Not My Dog

by Jade Scardham


        There was a faint skritch-skritch against the wood, so soft it barely cut through the hum of the fridge and the ticking clock on the wall. Nobody noticed at first. It came again, longer and more insistent.

        Jack looked up from his book. His wife, Dana, muted the TV. Their son, Tommy, sitting cross-legged on the floor with his action figures, froze mid-movement.

        Skritch-skritch-skritch. A slow, dragging scrape, followed by a soft thud. It came from the front door. Dana frowned. ‘Did you hear that?’

        Jack nodded, already rising. A glance at the clock – 9.03 PM. Too late for visitors. Another scratch, louder.
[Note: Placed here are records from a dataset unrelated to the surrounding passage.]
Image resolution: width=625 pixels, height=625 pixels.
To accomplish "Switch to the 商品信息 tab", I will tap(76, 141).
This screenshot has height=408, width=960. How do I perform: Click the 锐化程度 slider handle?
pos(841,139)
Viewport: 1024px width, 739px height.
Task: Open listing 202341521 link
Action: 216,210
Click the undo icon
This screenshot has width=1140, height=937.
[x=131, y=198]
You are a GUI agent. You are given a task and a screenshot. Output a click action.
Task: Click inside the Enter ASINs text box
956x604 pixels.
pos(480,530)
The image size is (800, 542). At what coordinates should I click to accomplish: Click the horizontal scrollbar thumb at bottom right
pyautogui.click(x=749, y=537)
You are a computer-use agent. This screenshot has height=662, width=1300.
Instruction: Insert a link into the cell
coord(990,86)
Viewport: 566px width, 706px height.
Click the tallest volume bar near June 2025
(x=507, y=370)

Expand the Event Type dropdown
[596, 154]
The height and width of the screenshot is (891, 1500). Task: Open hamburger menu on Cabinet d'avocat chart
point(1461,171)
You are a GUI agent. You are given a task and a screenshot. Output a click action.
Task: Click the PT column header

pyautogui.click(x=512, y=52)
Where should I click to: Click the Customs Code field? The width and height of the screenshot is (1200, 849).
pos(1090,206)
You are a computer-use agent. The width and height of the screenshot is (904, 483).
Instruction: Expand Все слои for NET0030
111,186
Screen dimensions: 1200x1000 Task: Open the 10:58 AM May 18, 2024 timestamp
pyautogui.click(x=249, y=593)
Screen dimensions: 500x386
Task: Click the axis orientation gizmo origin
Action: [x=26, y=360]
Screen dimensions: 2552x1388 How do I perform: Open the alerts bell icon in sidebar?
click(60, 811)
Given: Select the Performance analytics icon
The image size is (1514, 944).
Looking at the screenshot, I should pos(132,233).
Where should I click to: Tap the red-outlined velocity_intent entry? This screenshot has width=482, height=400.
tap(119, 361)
        The family dog, Buddy, had run away a year ago. But the sound at the door was exactly like the way he used to paw at it when he wanted to be let in. Jack hesitated, then stepped forward. The house was quiet now, holding its breath.

        He unlocked the door and pulled it open. Buddy sat just beyond the threshold, bathed in the porch light’s sickly glow. His golden fur was dull with dust but otherwise he looked untouched. His torn right ear still drooped slightly, the same way it always had. His old red collar, frayed at the edges, was exactly as they remembered.

        Nobody moved for a moment. Then his tail thumped against the wooden porch – once, twice – just like it always used to when he was waiting to be let inside.

        Dana gasped, dropping to her knees and wrapping her arms around Buddy’s neck. Jack let out a breathless laugh and ruffled the fur on his head. Tommy clapped his hands, his small voice bursting with joy. ‘Buddy! You came back!’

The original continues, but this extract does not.